Every document processing begins by the initialization of an object
abstraction of the document. The most usual constructor for this object is
the ooDocument() function. When an object is initialized using this function,
it brings a lot of methods allowing allowing the application to retrieve,
read, update, delete or create almost every content and style element.
Another constructor, ooMeta() is available in order to allow metadata
processing (see below). These (and others) ooXxx() methods are shortcuts


where "Xxx" is generally "Document", for full access to the content, but
may be another specialized object such as "Manifest", "Styles", "Meta", etc.
The long "OpenOffice::OODoc::...->new()" syntax can (and should) be avoided.

A document object initialization requires one or more options.
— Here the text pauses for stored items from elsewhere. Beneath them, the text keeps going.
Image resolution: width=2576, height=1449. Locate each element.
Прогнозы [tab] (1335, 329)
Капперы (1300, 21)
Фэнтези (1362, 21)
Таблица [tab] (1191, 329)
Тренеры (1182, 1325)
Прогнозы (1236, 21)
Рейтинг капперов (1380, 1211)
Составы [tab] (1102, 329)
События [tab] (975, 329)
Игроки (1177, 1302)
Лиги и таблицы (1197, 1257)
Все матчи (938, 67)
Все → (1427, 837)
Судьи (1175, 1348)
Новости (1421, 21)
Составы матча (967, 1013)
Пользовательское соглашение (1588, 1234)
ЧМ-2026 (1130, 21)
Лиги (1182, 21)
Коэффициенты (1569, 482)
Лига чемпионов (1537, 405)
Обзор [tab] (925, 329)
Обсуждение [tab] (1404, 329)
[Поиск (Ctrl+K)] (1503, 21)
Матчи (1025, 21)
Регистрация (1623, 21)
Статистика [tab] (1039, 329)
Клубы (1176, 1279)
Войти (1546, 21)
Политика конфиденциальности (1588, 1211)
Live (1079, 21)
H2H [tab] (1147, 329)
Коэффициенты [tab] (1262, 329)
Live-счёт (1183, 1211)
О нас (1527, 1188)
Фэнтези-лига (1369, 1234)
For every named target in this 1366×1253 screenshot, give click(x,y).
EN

The most
usual option is the file name, as in the first example. By default, this
parameter is regarded as a previously existing file. It's possible to
instantiate a document object with a new, empty document, with an
additional "create" option giving the content class of the document to
be generated. So, in our first example, the constructor could be:

	my $document = ooDocument
			file		=> 'filename.sxw',
			create		=> 'text'

This instruction creates a new file containing a text (i.e. an
OpenOffice.org Writer) document (and replaces any previously existing file
with the same name). However, the new file will be really created by the
$document->save instruction, not by the object initialization.

The OODoc toolbox is organized in 3 logical layers. It's not necessary for
you to remember the (annoying) details given in the next few paragraphs,
but there are described only to explain the general organisation of the
modules. If you have only a few dozens of seconds for reading this document,
please jump directly at the part II (practical examples) and come back later
if you want to know more.

The first layer consists of the OpenOffice::OODoc::File class (defined in the
File.pm module). This class is responsible of read/write operations
with the OpenOffice.org physical files. It does every I/O and
compression/uncompression processing. It's mainly an easy-to-use,
OpenOffice-oriented wrapper for the standard Archive::Zip Perl
module (but it could be extended to encapsulate any other physical
storage method for the OpenOffice.org documents).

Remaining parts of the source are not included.